At one point, a bunch of American journalists took the day off and managed to get inside the off-limits zoo. Afterward, Gellhorn writes, “we began to talk about the war. We did not think any one would believe us when we got home, or understand, or even care. They would not know . . . how important this war was because it was like nothing else before it. We said to each other the things we already knew by heart: that we had never in one place seen people so different, so real, and so disinterested. Then we began to talk about how incredible it was to have everything mixed up together, the zoo and the gun positions behind the [Alfonso XII] statue, and the café that grew up in one half of a shelled building.” For Gellhorn, the zoo reinforces the abnormality of war: how everything is out of place, though alternatively, the war can also be seen as a normalized, confused mess. Her later reflections make transparent what was implicit: “Unexpectedly, [memory] flings up pictures, disconnected with no before or after. It makes me feel a fool. What is the use in having lived so long, travelled so widely, listened and looked so hard, if at the end you don’t know what you know?”
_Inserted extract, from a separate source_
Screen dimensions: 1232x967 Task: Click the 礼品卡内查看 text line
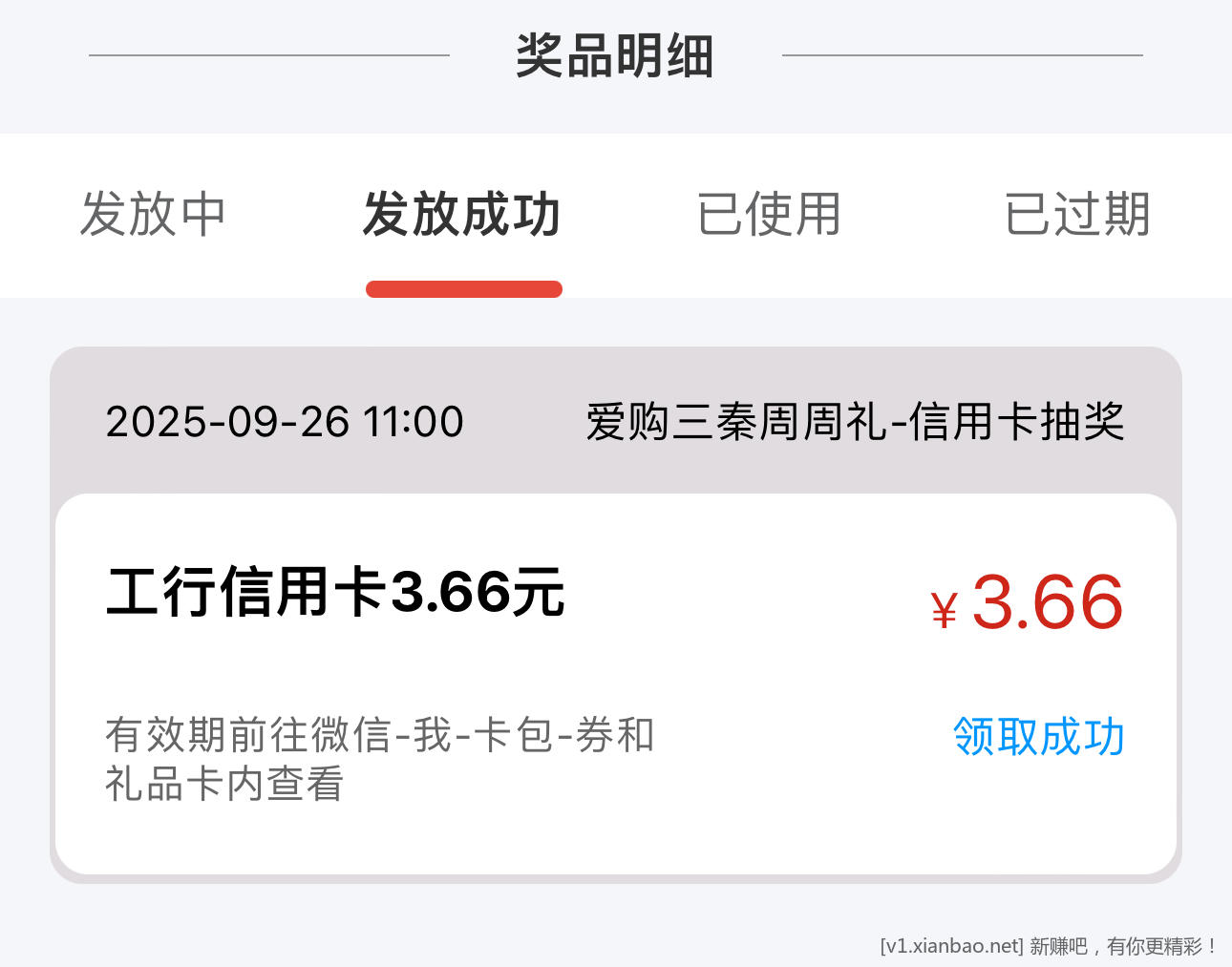(x=224, y=785)
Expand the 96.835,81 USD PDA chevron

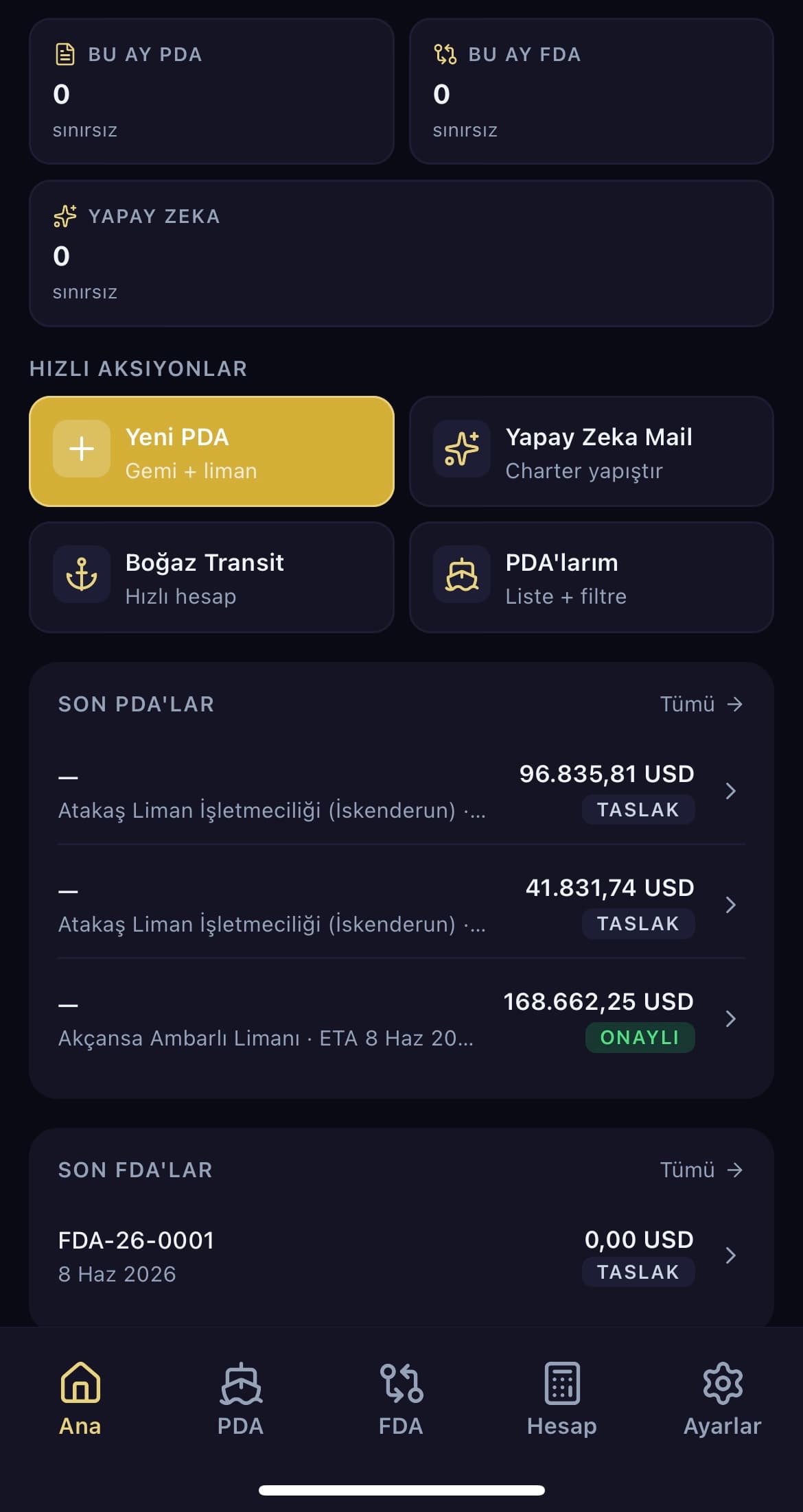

“We had never in one place seen people so different, so real, and so disinterested.”


Gellhorn was not alone in her uncertainty. Also a Midwesterner, the novelist Josephine Herbst (1892-1969) was born in Sioux City, Iowa. Her politics were to the left, with communist sympathies. In The Starched Blue Sky of Spain, she said, “it may have seemed to me that what I had brought back was too appallingly diffuse.” Her unpublished diary shows she wasn’t able to grasp the big picture, wavering between the personal and the political: “Write about (the truth—the terrible necessity of the truth) elusive but there, oh justice—blood and thunder stories not true.” She jotted down: “say why I am here, really, truly. To tell news, propaganda for the cause. Viper’s nest and I don’t know it.” Herbst was beginning to realize how complicated the situation in Spain was, and how challenging it might be to square justice and truth with propaganda.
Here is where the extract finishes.